From: "Roozbeh Pournader" <[EMAIL PROTECTED]>
> On Mon, 28 Apr 2003, Mark Davis wrote:
> 
> > BTW, the ICU demos have been all upgraded to Unicode 4.0, on 
> > http://oss.software.ibm.com/icu/demo/.
> > They include:
> > 
> > [...]
> >
> > IDNA Demo
> > This simple demo performs IDNA transformations as described in RFC 3490.
> 
> But isn't the IDNA repertoire limited to Unicode 3.2?!

Probably for now, until new characters are accepted in IDNA, which has always used 
only a approved subset of the Unicode/ISO10646 defined set, even with Unicode 3.2. 
IDNA defines, for security reasons, some other equivalences that are normative for use 
in domain names, even if they are not included in NFC/D and NFKC/KD data. (Look for 
exemple the additional equivalences for dashes, and Unicode standard characters whose 
usage is forbidden within IDNA, or equivalences added between similar letters 
belonging to distinct scripts within Unicode).

IDNA really adds restrictions based on the fact that two Unicode characters that are 
not canonically equivalent or compatibility equivalent, still have too similar glyphs 
in most fonts, and thus must be "unified" with additional equivalences.

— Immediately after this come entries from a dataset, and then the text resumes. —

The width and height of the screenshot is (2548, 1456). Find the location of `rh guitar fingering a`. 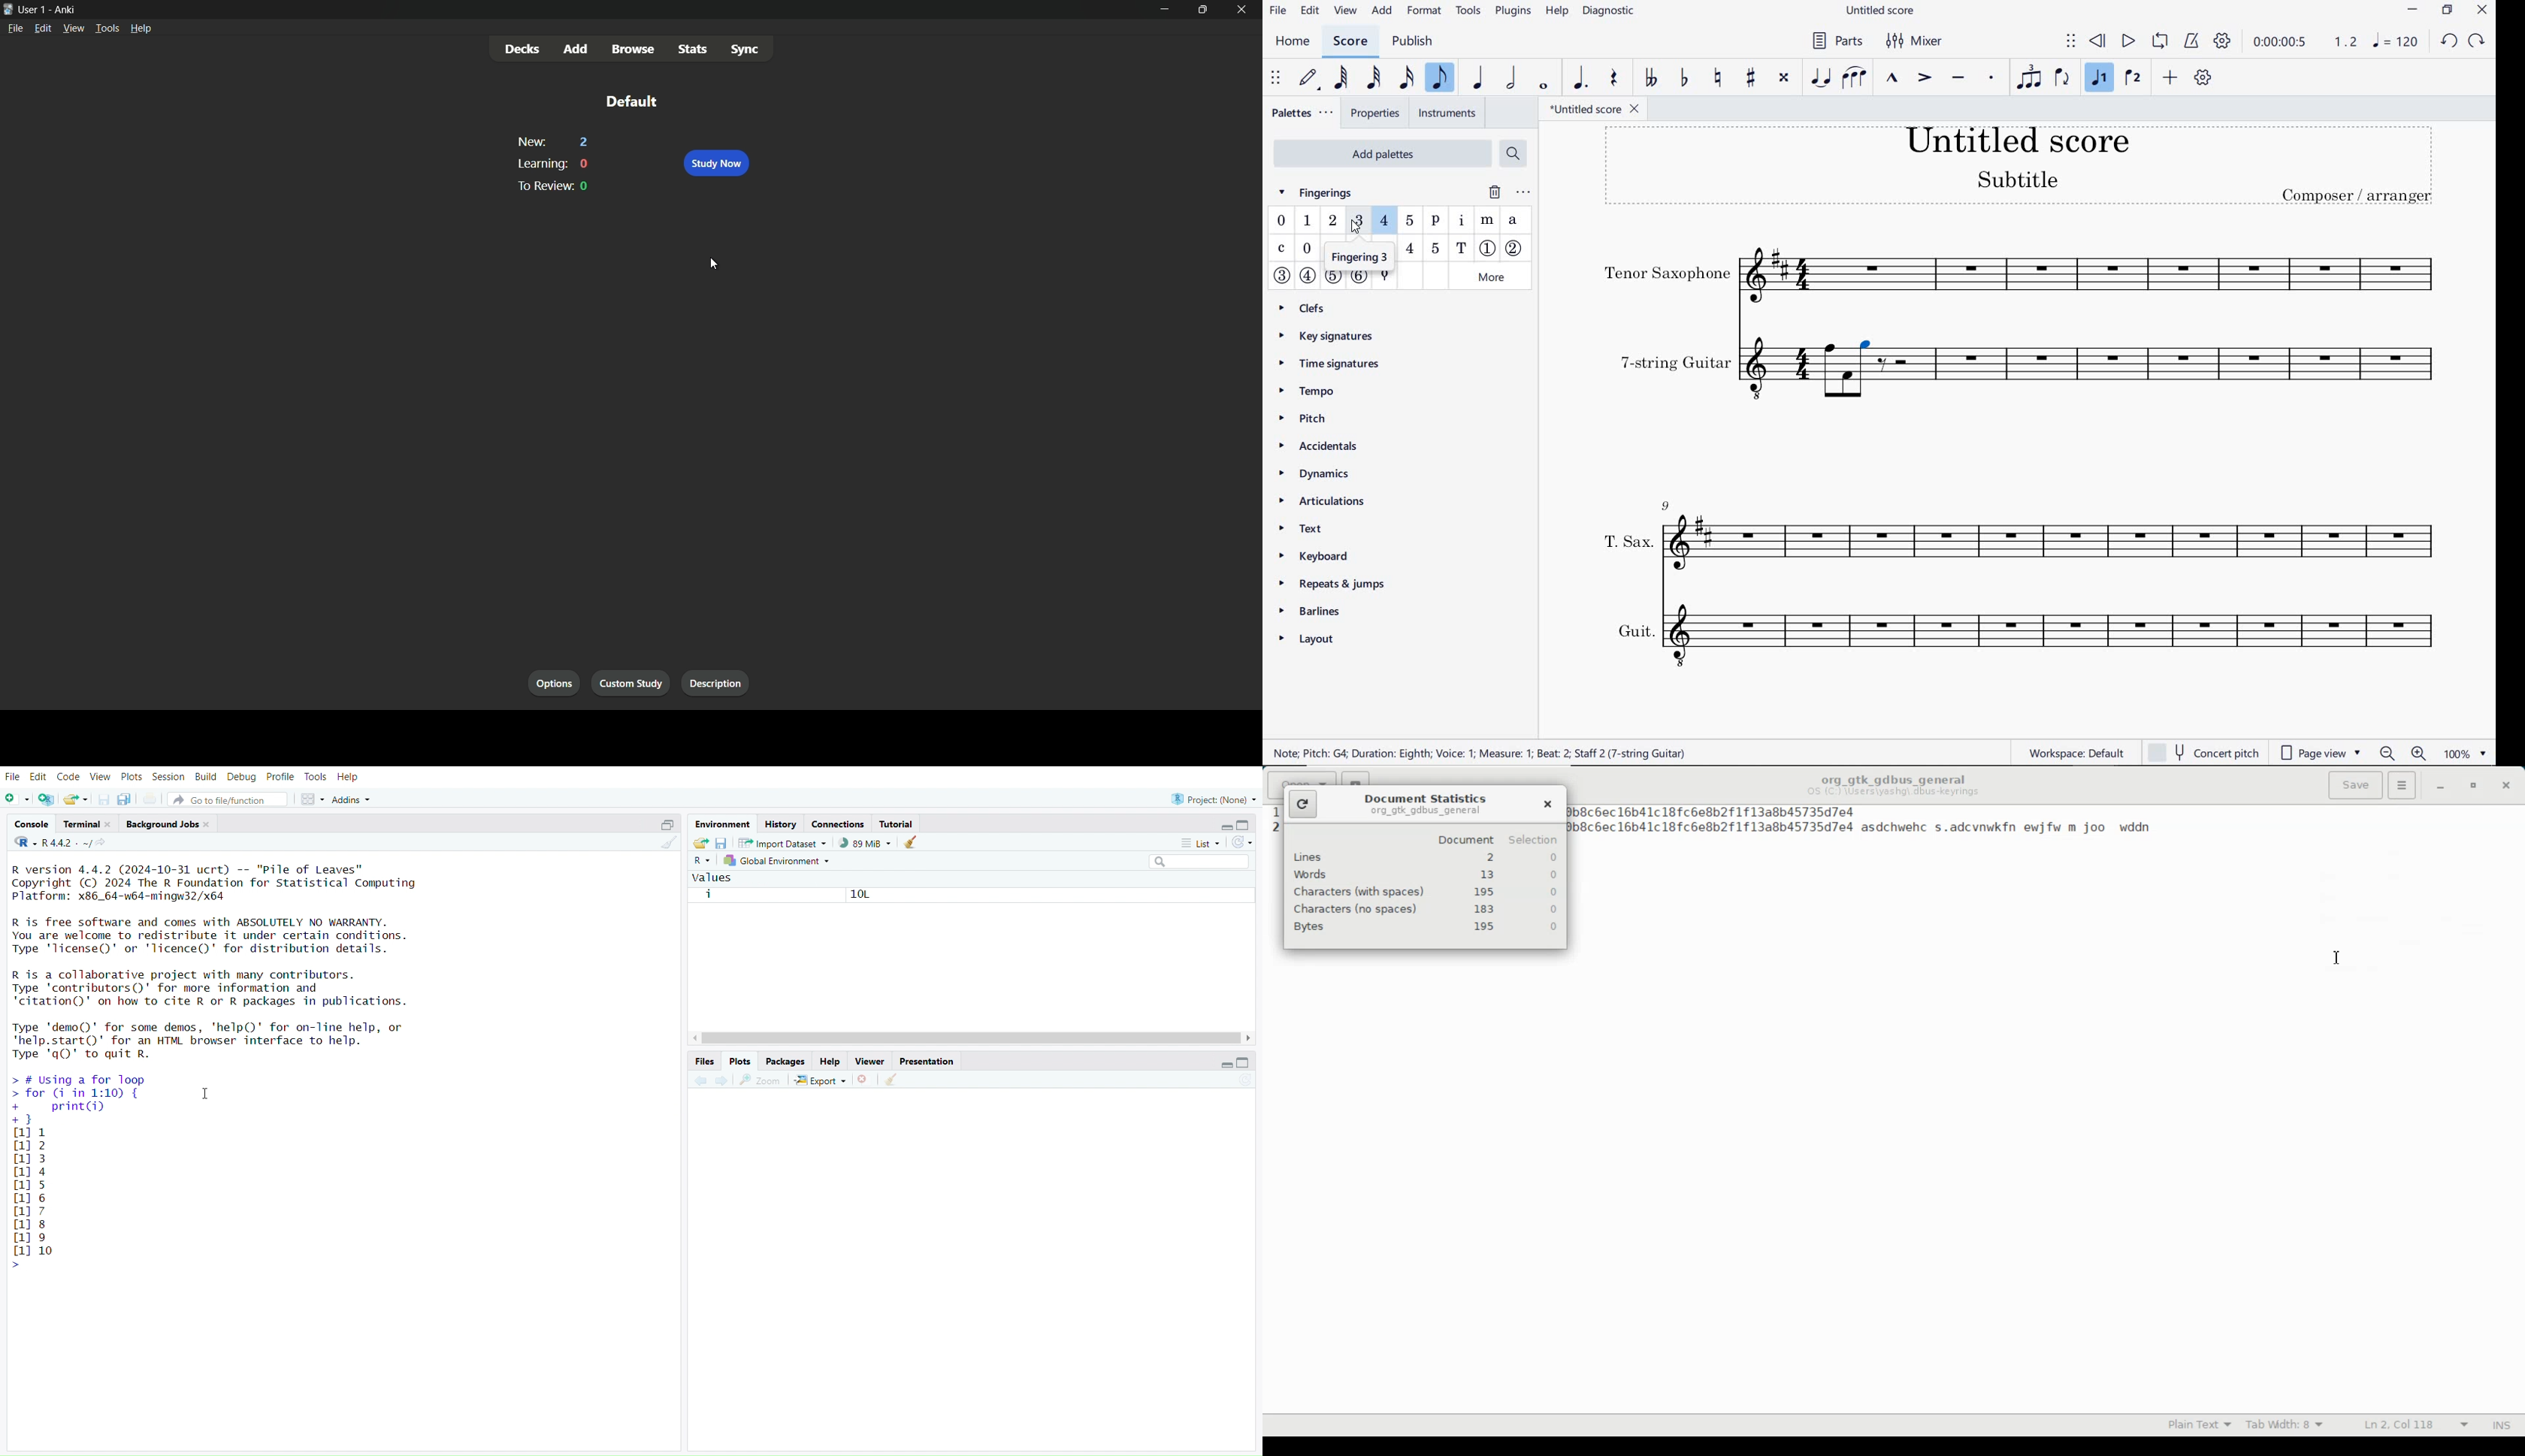

rh guitar fingering a is located at coordinates (1514, 222).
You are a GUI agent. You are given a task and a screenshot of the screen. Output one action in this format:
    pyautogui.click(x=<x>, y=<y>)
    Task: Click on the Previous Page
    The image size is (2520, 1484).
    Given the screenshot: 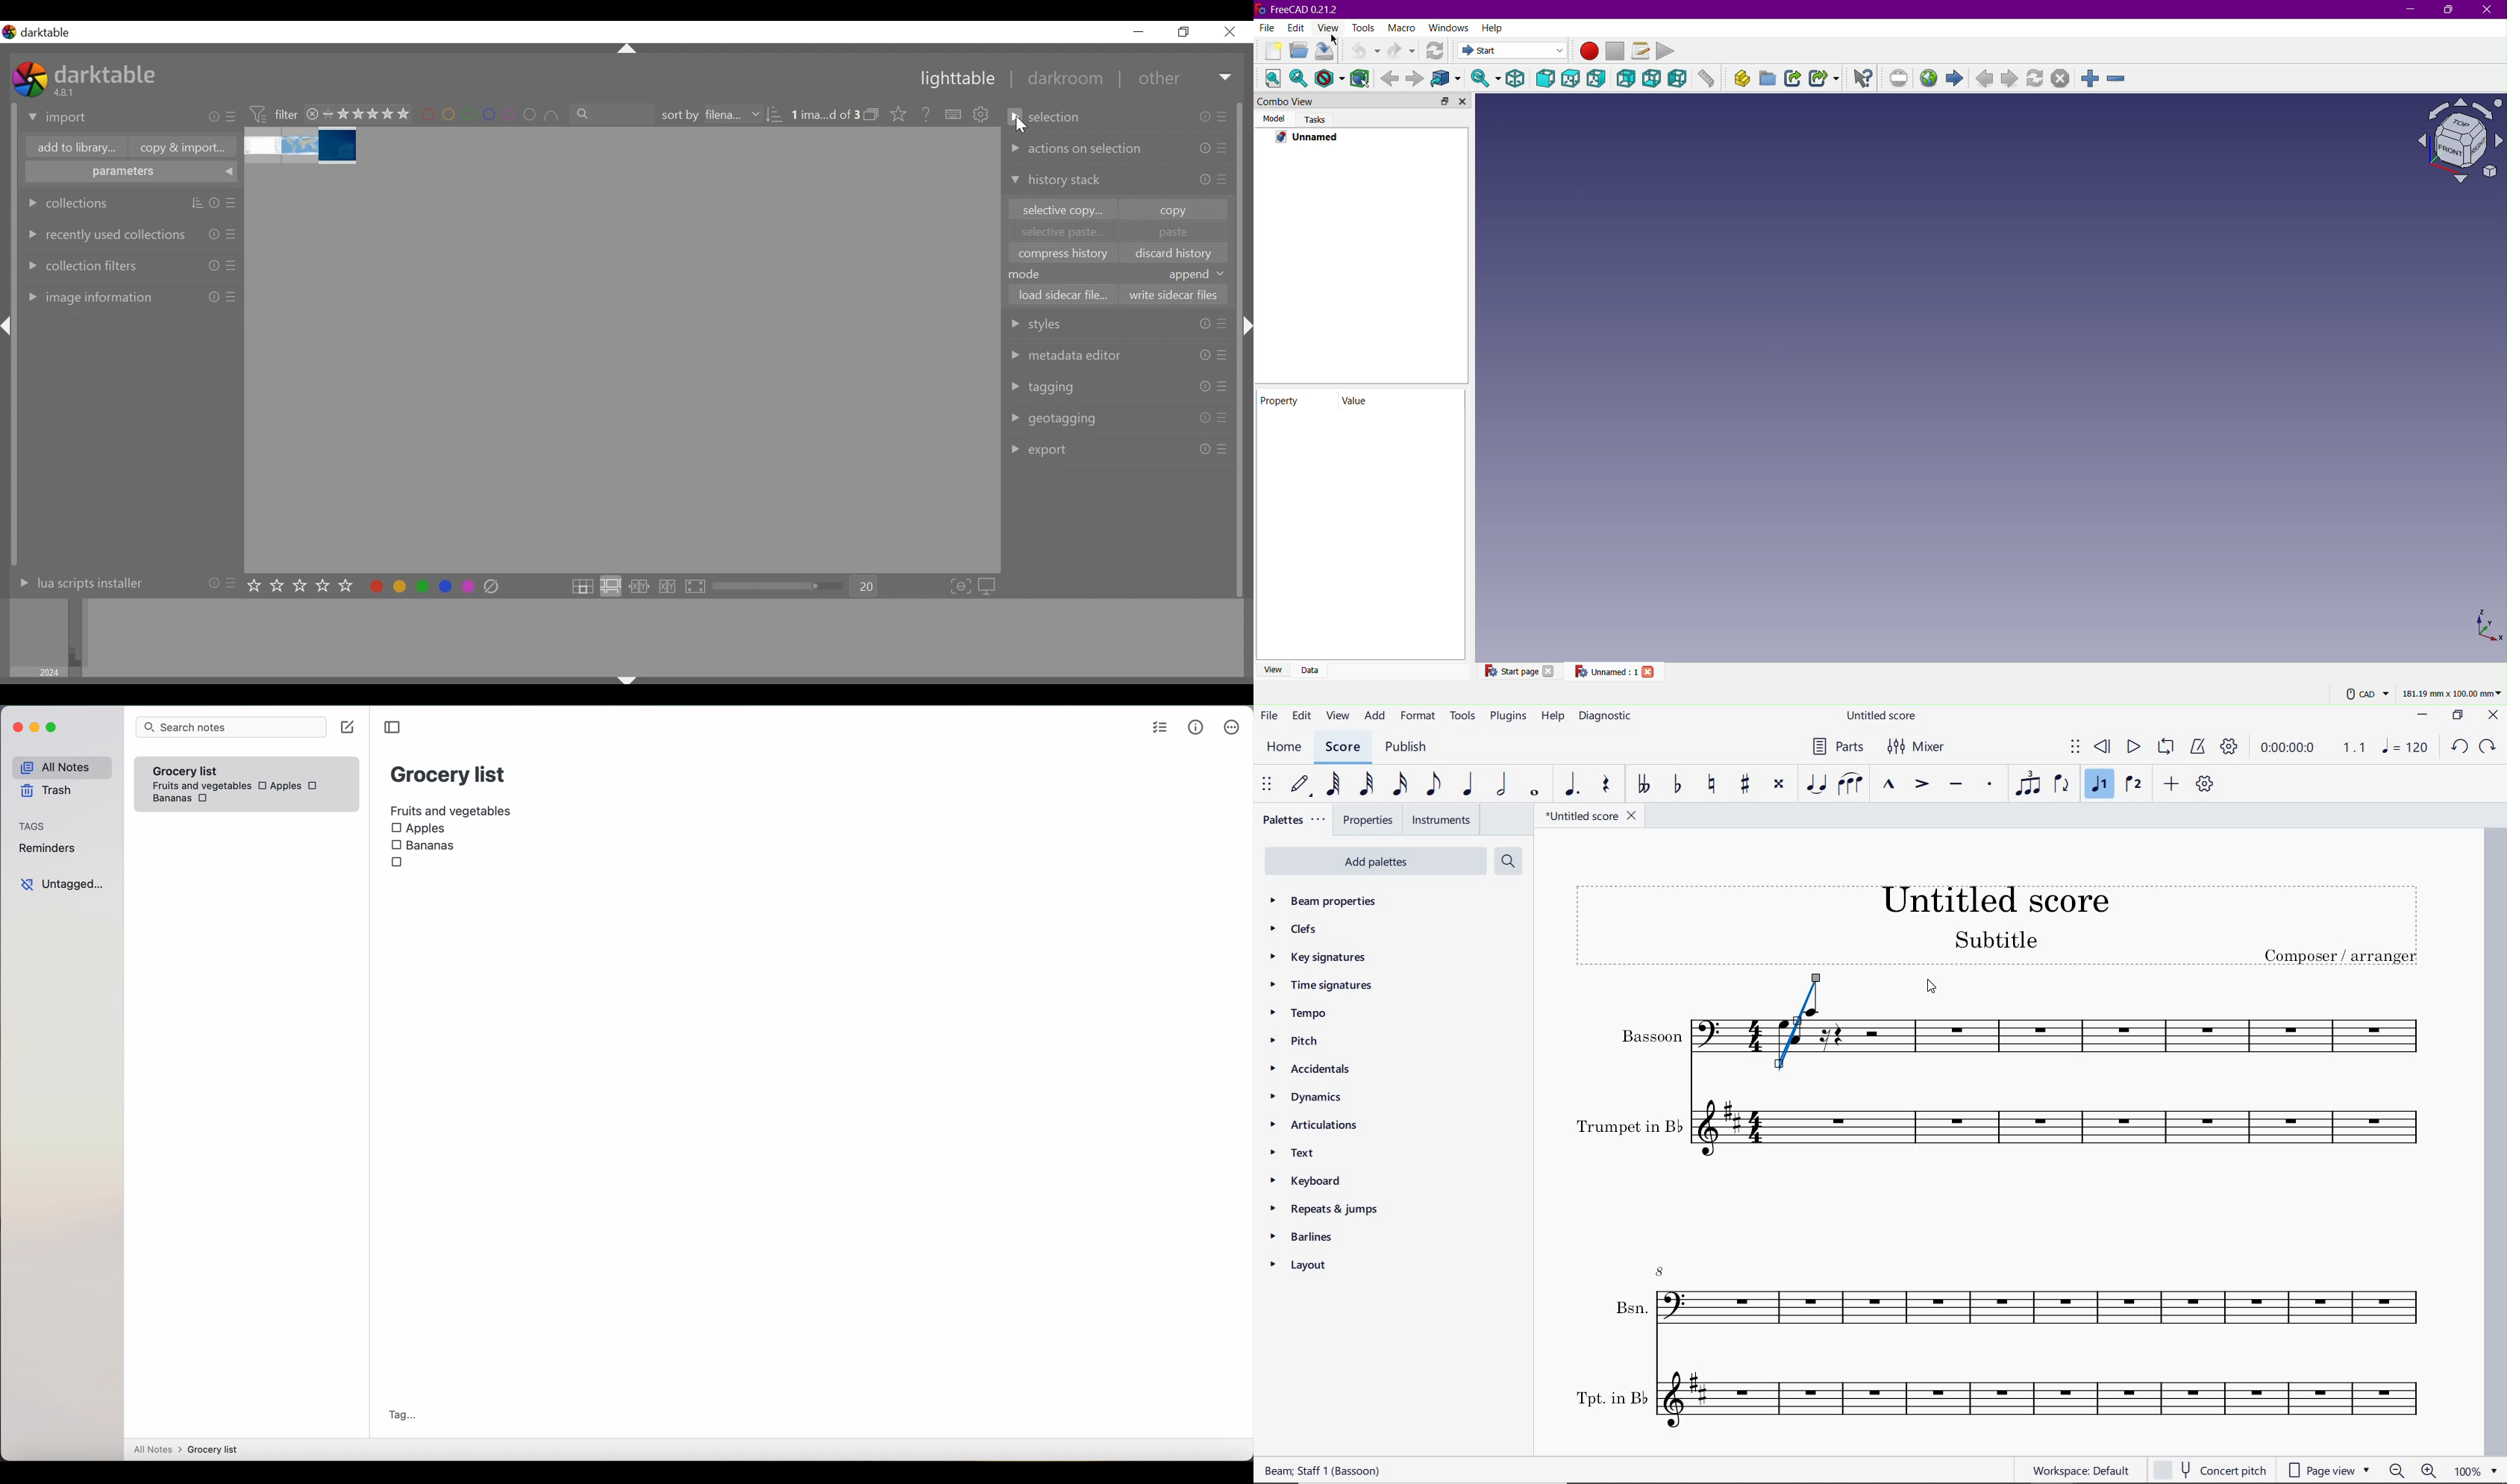 What is the action you would take?
    pyautogui.click(x=1984, y=80)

A domain name is not an unrestricted general text, so it has additonal constraints 
that are out of scope of the Unicode standard which does not consider the security 
requirements for each application that uses it as a base standard.

Unicode 4.0 is still too new for IDNA. Give some time to IDNA authors to study the 
additions in Unicode 4, and publish a new subset of acceptable characters and new 
IDNA-canonical equivalences, or prohibitions.

There's nothing wrong however in the ICU announcement (IDNA is not a Unicode 
specification but a separate IETF/IEC technical standard), because it lists all demos 
that have been upgraded to the latest versions of each specification.